--- start of DOCUMENT EXTRACT ---

In classical mythology, Hylas () was a youth who served as Heracles's (Roman Hercules) companion and servant. His abduction by water nymphs was a theme of ancient art, and has been an enduring subject for Western art in the classical tradition.

Genealogy

In Greek mythology, Hylas was the son of King Theiodamas of the Dryopians and the nymph Menodice, daughter of Orion. In some accounts, his father was Euphemus or King Ceyx of Trachis.

Mythology

Heracles 
After Heracles killed Theiodamas in battle, he took on Hylas as his arms-bearer and taught him to be a warrior. The poet Theocritus (about 300 BC) wrote about the love between Heracles and Hylas: "We are not the first mortals to see beauty in what is beautiful. No, even Amphitryon's bronze-hearted son, who defeated the savage Nemean lion, loved a boy—charming Hylas, whose hair hung down in curls. And like a father with a dear son he taught him all the things which had made him a mighty man, and famous."

--- end of DOCUMENT EXTRACT ---
--- start of RECORDS SUPPLIED ---

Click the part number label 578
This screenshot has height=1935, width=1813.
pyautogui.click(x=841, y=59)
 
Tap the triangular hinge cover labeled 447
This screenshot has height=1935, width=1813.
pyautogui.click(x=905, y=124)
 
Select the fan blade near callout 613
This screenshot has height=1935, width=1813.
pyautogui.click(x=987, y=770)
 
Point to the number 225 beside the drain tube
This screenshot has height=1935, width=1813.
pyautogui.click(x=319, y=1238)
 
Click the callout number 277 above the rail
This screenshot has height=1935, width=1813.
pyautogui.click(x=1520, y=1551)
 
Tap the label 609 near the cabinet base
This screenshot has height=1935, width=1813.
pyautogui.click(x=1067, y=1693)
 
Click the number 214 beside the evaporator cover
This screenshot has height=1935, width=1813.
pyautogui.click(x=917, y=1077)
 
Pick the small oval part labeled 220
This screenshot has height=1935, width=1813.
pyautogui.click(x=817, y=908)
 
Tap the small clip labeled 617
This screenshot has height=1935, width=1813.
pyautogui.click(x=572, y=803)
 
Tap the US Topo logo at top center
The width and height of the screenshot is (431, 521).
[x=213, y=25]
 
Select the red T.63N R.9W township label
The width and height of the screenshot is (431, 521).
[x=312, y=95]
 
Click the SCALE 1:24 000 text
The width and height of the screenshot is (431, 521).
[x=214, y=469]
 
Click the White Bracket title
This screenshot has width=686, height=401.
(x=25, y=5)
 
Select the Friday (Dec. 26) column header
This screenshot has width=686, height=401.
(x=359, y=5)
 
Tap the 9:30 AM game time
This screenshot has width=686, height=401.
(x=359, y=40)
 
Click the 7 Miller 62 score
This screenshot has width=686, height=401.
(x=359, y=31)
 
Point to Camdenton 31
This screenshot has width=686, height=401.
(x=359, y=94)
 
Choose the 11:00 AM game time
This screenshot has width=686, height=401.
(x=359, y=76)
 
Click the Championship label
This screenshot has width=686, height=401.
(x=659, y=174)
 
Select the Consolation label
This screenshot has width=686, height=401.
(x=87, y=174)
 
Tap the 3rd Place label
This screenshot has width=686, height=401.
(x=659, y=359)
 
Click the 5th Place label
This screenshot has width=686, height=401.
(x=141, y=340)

--- end of RECORDS SUPPLIED ---

◆ YOUR TASK ◆
Continue the text on the myth of Hylas, starting right after its final sentence.

◆ WRITTEN RESPONSE ◆
Argonauts
Heracles took Hylas with him on the Argo, thus making him one of the Argonauts. Hylas was kidnapped by Naiads of the spring of Pegae in Mysia when they fell in love with him, and he vanished into the water with a cry. His disappearance greatly upset Heracles, who, along with Polyphemus, searched for him for a great length of time. The ship soon set sail without them. According to the Latin Argonautica of  Valerius Flaccus, they never found Hylas because the latter had fallen in love with the nymphs and remained "to share their power and their love". In the version told by Apollonios Rhodios, the sea-god Glaucus informs the Argonauts that "a nymph has lost her heart to him and made him her husband". Theocritus, on the other hand, has the nymphs shutting his mouth underwater to stifle his screams for Heracles. Antoninus Liberalis says that the nymphs changed him into Echo.

Literature 

The story of Hylas and the nymphs is alluded to in Book 3 of Edmund Spenser's The Faerie Queene, Canto XII, Stanza 7:

Or that same daintie lad, which was so deare
To great Alcides, that when as he dyde
He wailed womanlike with many a teare,
And every wood, and every valley wyde
He fild with Hylas name; the Nymphes eke "Hylas" cryde.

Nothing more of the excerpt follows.